Max length of a miss is 64K including 3 command bytes.

Definition at line 103 of file delta.c.

Function Documentation

◆ rs_delta_s_scan()

static rs_result rs_delta_s_scan ( rs_job_t job)
static

Get a block of data if possible, and see if it matches.

On each call, we try to process all of the input data available on the scoop and input buffer.

Definition at line 122 of file delta.c.

◆ rs_delta_s_flush()

static rs_result rs_delta_s_flush ( rs_job_t job)
static

Definition at line 164 of file delta.c.

◆ rs_delta_s_end()

static rs_result rs_delta_s_end ( rs_job_t job)
static

Definition at line 204 of file delta.c.

◆ rs_getinput()

static rs_result rs_getinput ( rs_job_t job,
size_t  block_len 
)
inlinestatic

Definition at line 210 of file delta.c.

◆ rs_findmatch()

static int rs_findmatch ( rs_job_t job,
rs_long_t *  match_pos,
size_t *  match_len 
)
inlinestatic

find a match at scan_pos, returning the match_pos and match_len.

Note that this will calculate weak_sum if required. It will also determine the match_len.

This routine could be modified to do xdelta style matches that would extend matches past block boundaries by matching backwards and forwards beyond the block boundaries. Extending backwards would require decrementing scan_pos as appropriate.

Definition at line 229 of file delta.c.

◆ rs_appendmatch()

static rs_result rs_appendmatch ( rs_job_t job,
rs_long_t  match_pos,
size_t  match_len 
)
inlinestatic

Append a match at match_pos of length match_len to the delta, extending a previous match if possible, or flushing any previous miss/match.

Definition at line 258 of file delta.c.

◆ rs_appendmiss()

static rs_result rs_appendmiss ( rs_job_t job,
size_t  miss_len 
)
inlinestatic

Append a miss of length miss_len to the delta, extending a previous miss if possible, or flushing any previous match.

This also breaks misses up into 32KB segments to avoid accumulating too much in memory.

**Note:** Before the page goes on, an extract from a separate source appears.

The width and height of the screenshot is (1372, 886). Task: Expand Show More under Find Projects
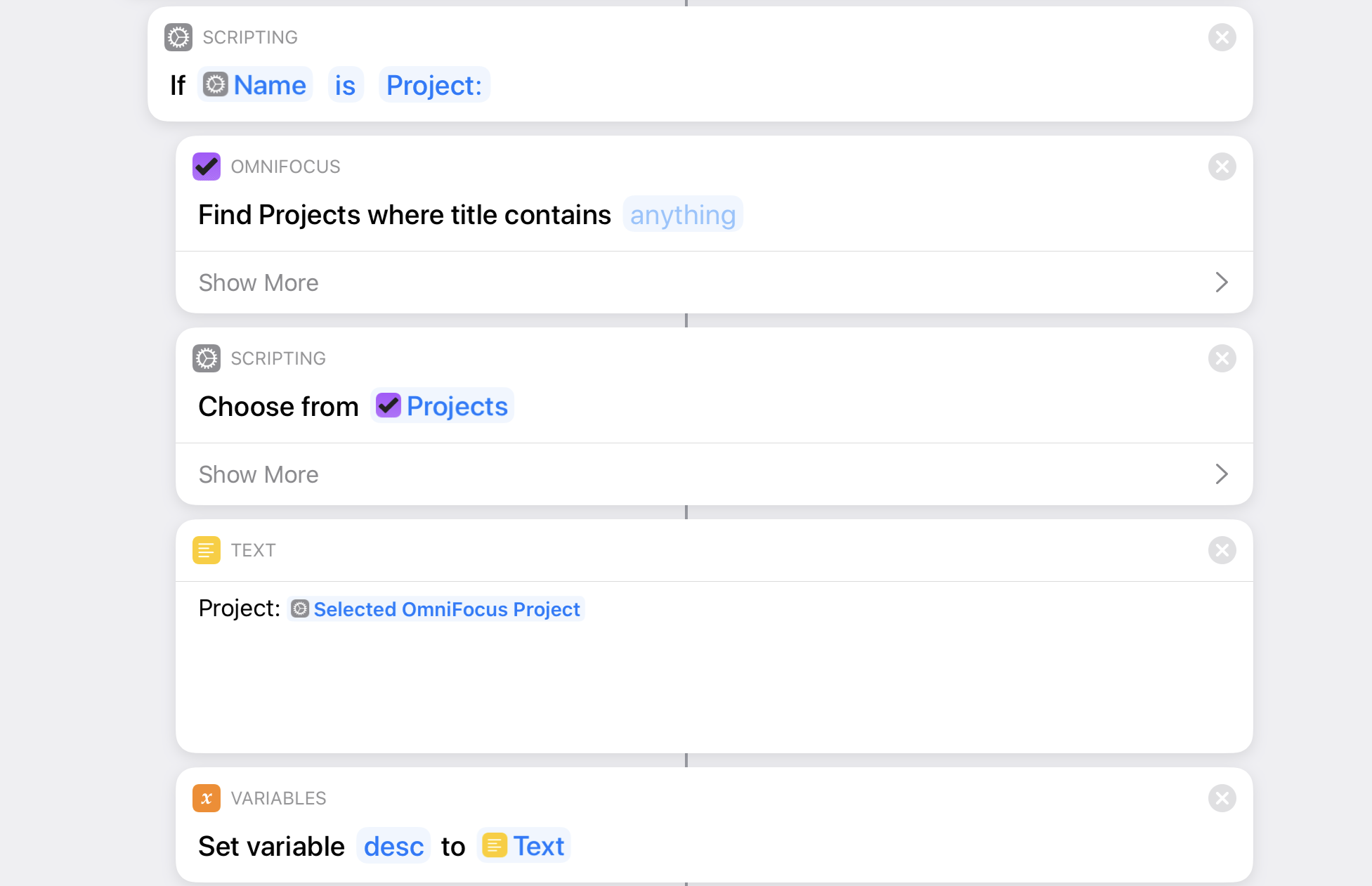(x=714, y=282)
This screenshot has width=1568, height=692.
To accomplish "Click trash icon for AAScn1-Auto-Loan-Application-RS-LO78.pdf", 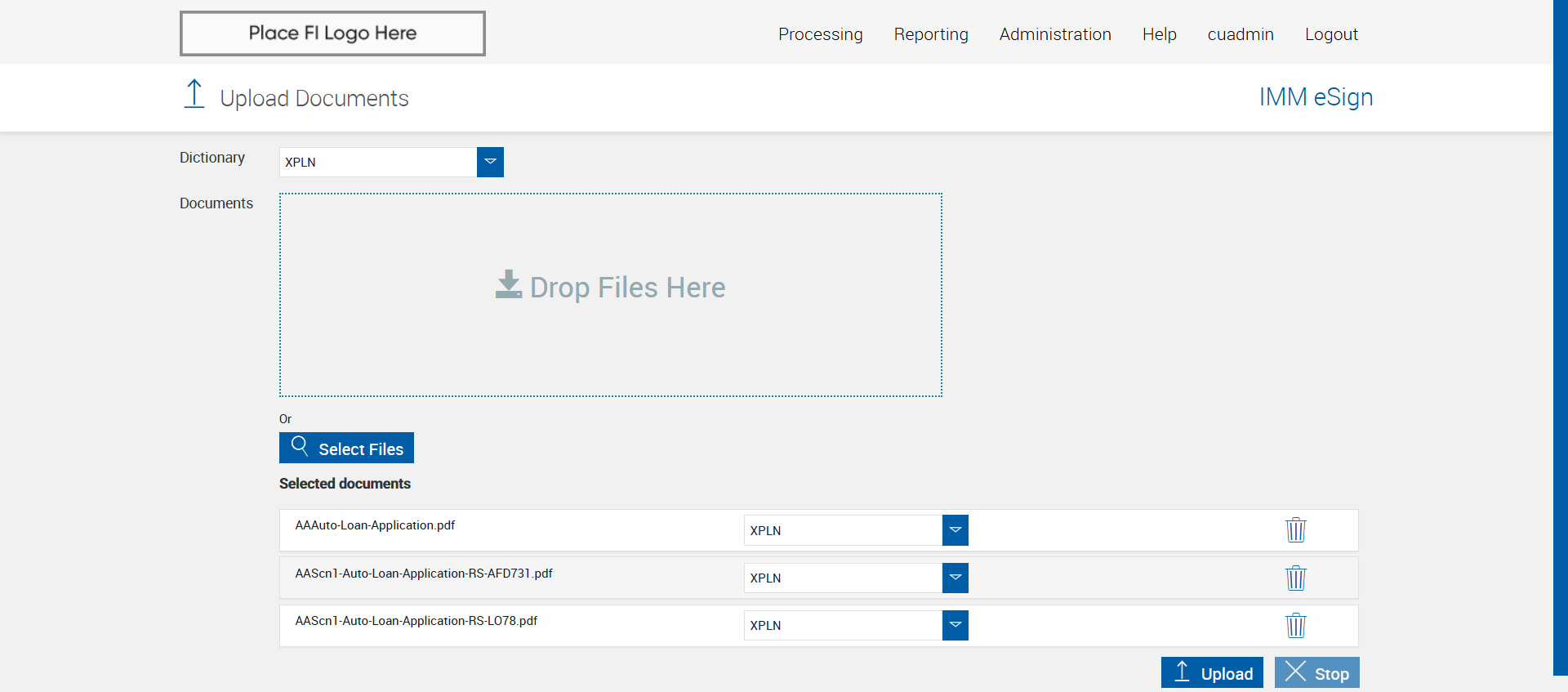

Definition at line 288 of file delta.c.

◆ rs_appendflush()

static rs_result rs_appendflush ( rs_job_t job)
inlinestatic

Flush any accumulating hit or miss, appending it to the delta.

Definition at line 302 of file delta.c.

◆ rs_processmatch()

static rs_result rs_processmatch ( rs_job_t job)
inlinestatic

Process matching data in the scoop.

The scoop contains match data at scan_buf of length scan_pos. This function processes that match data, returning RS_DONE if it completes, or RS_BLOCKED if it gets blocked. After it completes scan_pos is reset to still point at the next unscanned data.

This function currently just removes data from the scoop and adjusts scan_pos appropriately. In the future this could be used for something like context compressing of miss data. Note that it also calls rs_tube_catchup to output any pending output.

Definition at line 332 of file delta.c.

◆ rs_processmiss()

static rs_result rs_processmiss ( rs_job_t job)
inlinestatic

Process miss data in the scoop.

The scoop contains miss data at scan_buf of length scan_pos. This function processes that miss data, returning RS_DONE if it completes, or RS_BLOCKED if it gets blocked. After it completes scan_pos is reset to still point at the next unscanned data.

This function uses rs_tube_copy to queue copying from the scoop into output. and uses rs_tube_catchup to do the copying. This automaticly removes data from the scoop, but this can block. While rs_tube_catchup is blocked, scan_pos does not point at legit data, so scanning can also not proceed.

In the future this could do compression of miss data before outputing it.

Definition at line 355 of file delta.c.

◆ rs_delta_s_slack()

static rs_result rs_delta_s_slack ( rs_job_t job)
static

State function that does a slack delta containing only literal data to recreate the input.

Definition at line 367 of file delta.c.

◆ rs_delta_s_header()

static rs_result rs_delta_s_header ( rs_job_t job)
static

State function for writing out the header of the encoding job.

Definition at line 384 of file delta.c.

◆ rs_delta_begin()

rs_job_t * rs_delta_begin ( rs_signature_t sig)

Prepare to compute a streaming delta.

Todo:
Add a version of this that takes a rs_magic_number controlling the delta format.

Definition at line 396 of file delta.c.